## INSTRUCTIONS TO FOLLOW
Rewrite the rows from the start of the records up to and including the line with "pyautogui.click(x=1160, y=266)", changing "Describe" to "Identify" and keeping everything else the same.

#### GIVEN DATA

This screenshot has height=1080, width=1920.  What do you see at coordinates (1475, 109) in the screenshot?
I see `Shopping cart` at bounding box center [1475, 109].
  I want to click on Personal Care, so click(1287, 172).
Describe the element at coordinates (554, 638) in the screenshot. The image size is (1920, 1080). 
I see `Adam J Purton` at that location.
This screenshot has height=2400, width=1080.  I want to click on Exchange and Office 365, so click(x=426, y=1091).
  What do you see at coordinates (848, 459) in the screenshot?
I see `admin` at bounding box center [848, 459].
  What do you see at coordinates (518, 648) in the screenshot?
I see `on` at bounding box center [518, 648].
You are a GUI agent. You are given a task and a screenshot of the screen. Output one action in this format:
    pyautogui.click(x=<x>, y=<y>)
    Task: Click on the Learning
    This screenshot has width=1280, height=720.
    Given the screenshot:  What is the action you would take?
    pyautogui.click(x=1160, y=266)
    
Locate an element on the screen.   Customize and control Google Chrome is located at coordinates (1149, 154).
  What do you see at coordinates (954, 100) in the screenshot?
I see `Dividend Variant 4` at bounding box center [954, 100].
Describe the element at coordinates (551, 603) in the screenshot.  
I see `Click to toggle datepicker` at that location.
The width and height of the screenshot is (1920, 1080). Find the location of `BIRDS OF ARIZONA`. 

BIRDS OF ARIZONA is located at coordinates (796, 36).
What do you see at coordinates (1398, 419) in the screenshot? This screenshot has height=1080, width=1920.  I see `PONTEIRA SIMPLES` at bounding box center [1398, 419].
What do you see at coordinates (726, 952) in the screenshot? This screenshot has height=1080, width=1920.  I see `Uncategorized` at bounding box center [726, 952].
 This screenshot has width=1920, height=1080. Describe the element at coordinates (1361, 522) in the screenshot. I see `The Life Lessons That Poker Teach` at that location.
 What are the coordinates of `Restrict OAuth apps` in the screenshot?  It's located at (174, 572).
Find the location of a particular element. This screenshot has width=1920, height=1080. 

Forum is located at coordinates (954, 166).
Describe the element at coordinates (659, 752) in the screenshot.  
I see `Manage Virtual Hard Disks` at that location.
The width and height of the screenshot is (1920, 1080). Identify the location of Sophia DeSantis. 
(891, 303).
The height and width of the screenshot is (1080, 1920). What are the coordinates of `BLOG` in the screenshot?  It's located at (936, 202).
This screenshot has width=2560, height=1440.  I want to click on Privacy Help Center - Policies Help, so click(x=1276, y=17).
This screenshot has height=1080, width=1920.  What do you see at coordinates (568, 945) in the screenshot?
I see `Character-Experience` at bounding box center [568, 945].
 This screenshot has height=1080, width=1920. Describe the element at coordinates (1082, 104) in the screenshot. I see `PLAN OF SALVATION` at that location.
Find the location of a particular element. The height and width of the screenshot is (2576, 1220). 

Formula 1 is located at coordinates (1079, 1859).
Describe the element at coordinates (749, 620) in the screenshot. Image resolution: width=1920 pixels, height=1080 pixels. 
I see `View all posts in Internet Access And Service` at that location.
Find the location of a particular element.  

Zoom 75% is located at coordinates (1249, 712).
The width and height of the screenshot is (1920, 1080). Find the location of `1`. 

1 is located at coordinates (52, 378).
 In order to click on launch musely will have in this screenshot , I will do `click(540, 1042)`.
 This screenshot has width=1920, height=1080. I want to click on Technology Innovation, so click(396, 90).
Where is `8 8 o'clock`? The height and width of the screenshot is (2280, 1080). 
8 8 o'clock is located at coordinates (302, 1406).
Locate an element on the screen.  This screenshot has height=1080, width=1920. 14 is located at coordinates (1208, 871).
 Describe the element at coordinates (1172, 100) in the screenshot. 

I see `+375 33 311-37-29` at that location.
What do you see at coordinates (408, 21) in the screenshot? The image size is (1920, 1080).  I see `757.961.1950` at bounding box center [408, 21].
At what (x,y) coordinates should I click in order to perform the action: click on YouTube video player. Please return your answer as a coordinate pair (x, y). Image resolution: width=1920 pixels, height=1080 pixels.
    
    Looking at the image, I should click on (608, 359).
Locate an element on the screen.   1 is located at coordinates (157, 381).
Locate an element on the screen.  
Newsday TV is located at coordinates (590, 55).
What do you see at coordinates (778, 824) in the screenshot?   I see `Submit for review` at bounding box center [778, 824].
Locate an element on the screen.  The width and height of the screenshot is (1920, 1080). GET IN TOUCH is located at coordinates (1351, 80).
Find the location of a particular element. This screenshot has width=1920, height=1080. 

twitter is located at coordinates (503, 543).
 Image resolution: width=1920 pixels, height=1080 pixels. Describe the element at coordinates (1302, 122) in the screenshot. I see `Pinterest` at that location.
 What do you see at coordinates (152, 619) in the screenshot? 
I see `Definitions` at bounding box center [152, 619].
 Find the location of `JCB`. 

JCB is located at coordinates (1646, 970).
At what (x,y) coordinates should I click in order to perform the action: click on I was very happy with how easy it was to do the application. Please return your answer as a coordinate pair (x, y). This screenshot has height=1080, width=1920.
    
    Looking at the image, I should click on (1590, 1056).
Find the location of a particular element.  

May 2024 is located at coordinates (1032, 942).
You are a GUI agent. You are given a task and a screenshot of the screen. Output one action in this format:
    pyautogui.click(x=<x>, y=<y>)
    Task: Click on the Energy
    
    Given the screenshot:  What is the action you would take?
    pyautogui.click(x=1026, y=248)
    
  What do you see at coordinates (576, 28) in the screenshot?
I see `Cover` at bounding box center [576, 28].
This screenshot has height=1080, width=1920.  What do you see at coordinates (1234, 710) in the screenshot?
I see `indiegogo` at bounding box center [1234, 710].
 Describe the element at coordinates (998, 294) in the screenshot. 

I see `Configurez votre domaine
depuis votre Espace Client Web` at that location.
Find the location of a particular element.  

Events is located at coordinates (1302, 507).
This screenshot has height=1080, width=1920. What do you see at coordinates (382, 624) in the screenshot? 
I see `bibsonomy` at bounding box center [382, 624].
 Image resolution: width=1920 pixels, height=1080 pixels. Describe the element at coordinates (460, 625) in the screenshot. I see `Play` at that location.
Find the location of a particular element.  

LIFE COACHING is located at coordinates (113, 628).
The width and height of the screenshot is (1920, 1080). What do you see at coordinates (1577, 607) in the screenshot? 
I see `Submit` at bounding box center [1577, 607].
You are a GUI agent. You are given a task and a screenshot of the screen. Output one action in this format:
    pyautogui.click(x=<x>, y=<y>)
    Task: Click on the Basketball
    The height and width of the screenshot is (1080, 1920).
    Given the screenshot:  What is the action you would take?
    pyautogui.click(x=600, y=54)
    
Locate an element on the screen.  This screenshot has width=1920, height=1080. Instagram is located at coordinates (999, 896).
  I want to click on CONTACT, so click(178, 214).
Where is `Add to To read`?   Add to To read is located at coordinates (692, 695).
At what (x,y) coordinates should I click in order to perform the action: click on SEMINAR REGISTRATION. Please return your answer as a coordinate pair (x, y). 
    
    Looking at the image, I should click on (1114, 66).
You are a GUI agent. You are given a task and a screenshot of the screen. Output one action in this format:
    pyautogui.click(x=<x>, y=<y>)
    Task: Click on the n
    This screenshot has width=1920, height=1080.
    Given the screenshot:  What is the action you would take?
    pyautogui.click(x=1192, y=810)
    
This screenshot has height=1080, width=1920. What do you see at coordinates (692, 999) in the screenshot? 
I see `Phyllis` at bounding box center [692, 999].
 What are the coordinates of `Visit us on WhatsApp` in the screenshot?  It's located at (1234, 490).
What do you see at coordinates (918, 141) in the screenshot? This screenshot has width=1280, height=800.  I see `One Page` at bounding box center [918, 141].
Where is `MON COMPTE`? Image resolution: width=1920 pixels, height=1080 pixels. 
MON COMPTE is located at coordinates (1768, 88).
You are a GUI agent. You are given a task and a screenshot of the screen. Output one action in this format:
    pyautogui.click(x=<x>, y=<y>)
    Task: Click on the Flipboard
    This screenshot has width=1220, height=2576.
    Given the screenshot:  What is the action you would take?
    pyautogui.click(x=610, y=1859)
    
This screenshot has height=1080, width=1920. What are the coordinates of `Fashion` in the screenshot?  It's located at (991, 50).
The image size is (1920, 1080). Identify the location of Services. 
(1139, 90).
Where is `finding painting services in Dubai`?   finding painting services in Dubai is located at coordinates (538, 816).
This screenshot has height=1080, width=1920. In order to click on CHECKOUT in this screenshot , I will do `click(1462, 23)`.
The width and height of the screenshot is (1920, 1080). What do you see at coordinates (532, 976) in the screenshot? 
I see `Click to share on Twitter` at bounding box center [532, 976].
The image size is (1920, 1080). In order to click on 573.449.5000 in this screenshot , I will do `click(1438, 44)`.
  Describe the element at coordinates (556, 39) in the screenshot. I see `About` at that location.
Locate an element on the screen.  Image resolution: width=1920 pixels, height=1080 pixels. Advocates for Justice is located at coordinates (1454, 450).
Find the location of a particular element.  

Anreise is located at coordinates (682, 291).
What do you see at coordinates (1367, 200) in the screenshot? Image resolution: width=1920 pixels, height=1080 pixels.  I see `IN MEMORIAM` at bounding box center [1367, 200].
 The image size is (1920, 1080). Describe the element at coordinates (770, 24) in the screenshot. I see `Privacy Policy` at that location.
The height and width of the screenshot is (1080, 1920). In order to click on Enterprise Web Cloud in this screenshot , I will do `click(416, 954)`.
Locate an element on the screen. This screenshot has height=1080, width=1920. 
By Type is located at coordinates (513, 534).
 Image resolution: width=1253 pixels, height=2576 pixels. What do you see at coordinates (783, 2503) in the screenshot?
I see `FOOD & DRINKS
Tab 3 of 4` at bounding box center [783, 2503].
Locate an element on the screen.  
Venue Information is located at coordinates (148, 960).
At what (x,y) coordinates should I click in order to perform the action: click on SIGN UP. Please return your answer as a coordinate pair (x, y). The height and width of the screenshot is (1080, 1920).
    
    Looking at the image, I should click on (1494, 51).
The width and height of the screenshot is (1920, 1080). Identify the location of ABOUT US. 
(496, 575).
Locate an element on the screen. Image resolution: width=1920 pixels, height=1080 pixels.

########

## WRITTEN SOLUTION
This screenshot has height=1080, width=1920.  What do you see at coordinates (1475, 109) in the screenshot?
I see `Shopping cart` at bounding box center [1475, 109].
  I want to click on Personal Care, so click(1287, 172).
Identify the element at coordinates (554, 638) in the screenshot. The image size is (1920, 1080). 
I see `Adam J Purton` at that location.
This screenshot has height=2400, width=1080.  I want to click on Exchange and Office 365, so click(x=426, y=1091).
  What do you see at coordinates (848, 459) in the screenshot?
I see `admin` at bounding box center [848, 459].
  What do you see at coordinates (518, 648) in the screenshot?
I see `on` at bounding box center [518, 648].
You are a GUI agent. You are given a task and a screenshot of the screen. Output one action in this format:
    pyautogui.click(x=<x>, y=<y>)
    Task: Click on the Learning
    This screenshot has width=1280, height=720.
    Given the screenshot:  What is the action you would take?
    pyautogui.click(x=1160, y=266)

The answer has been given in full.